EXERCISE INSTRUCTIONS:
Whenever a line in the entries below contains "agent", copy that line.

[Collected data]
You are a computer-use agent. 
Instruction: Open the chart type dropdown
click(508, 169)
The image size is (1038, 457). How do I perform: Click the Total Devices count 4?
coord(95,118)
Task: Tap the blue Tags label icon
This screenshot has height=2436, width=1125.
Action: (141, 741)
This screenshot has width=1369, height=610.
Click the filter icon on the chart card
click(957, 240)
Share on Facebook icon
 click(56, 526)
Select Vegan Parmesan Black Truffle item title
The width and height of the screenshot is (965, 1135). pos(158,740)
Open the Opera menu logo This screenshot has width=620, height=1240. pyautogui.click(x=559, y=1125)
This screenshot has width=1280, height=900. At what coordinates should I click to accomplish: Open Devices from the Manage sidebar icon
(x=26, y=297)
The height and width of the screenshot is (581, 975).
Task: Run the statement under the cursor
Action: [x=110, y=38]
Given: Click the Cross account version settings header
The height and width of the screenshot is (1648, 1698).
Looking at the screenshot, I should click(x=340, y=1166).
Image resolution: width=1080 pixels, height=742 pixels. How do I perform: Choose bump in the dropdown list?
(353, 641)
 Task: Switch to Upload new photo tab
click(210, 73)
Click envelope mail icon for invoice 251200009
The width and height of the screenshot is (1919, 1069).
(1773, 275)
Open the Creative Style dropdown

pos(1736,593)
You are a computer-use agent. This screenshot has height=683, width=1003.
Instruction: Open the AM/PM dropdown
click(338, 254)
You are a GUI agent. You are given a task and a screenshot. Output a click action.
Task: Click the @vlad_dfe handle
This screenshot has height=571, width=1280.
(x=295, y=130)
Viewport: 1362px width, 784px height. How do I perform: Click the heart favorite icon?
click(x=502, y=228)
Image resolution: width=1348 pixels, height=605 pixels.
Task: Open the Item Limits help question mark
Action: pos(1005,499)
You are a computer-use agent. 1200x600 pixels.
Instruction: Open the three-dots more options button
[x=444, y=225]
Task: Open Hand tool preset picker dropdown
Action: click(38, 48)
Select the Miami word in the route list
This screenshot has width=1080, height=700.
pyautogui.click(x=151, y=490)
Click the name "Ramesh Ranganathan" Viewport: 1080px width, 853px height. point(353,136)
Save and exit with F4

WRITTEN RESPONSE:
You are a computer-use agent. 
You are a computer-use agent. This screenshot has height=683, width=1003.
You are a GUI agent. You are given a task and a screenshot. Output a click action.
You are a computer-use agent. 1200x600 pixels.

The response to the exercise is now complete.